Israeli entrepreneur and inventor (born 1946)

Benny Landa (בני לנדא; born 2 June 1946) is an Israeli entrepreneur and inventor. He founded Indigo Digital Press in 1977 and The Landa Group in 2003. In the print production industry, Landa has been called the "father of commercial digital printing."

==Biography==
Ben Zion (Benny) Landa was born in Poland. When he was two years old, his family emigrated from Europe to Edmonton, Alberta. While in Canada, Landa’s father devised a new camera using bicycle parts and pulleys that captured images directly onto photographic paper, avoiding the need for film.
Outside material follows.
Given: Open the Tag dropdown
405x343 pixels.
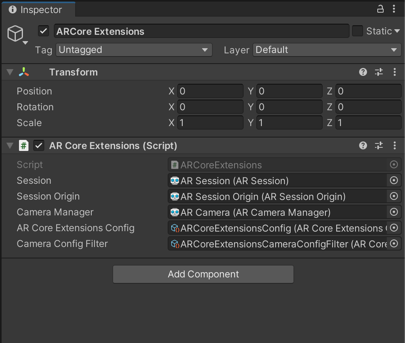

Landa studied physics and engineering at the Technion in Israel and psychology and literature at the Hebrew University of Jerusalem. He later graduated from the London Film School.

== Business career ==
In 1969, Landa began his professional career at CAPS, a micrographics research company. He helped develop a new micrographic product that earned the company a major contract with Rolls-Royce Aero Engine Division and led to Landa’s appointment as head of Research and Development.

In 1971, Benny Landa and a colleague co-founded Imtec, an international micrographics company. Landa invented the company’s core imaging technology. While researching liquid toners, he developed a method of high-speed image development which used charged pigmented particles in a liquid carrier.

Landa immigrated to Israel in 1974. Applying the filmless imaging concept developed by his father, Landa founded Indigo Digital Printing in 1977. In 1993, at IPEX, he introduced the E-Print 1000, a digital color printing press. Bypassing the printing plate setup process, the new process eliminated numerous costly and time-consuming steps associated with offset printing. It enabled printing from a computer file directly onto paper and launched short-run, on-demand, and variable data printing into the marketplace. The Indigo digital press uses an electric charge to apply small color particles (in liquid form known as ElectroInk), thereby creating a thin, smooth, plastic layer on the substrate. By the 1990s, Indigo presses had become a significant alternative to traditional offset presses.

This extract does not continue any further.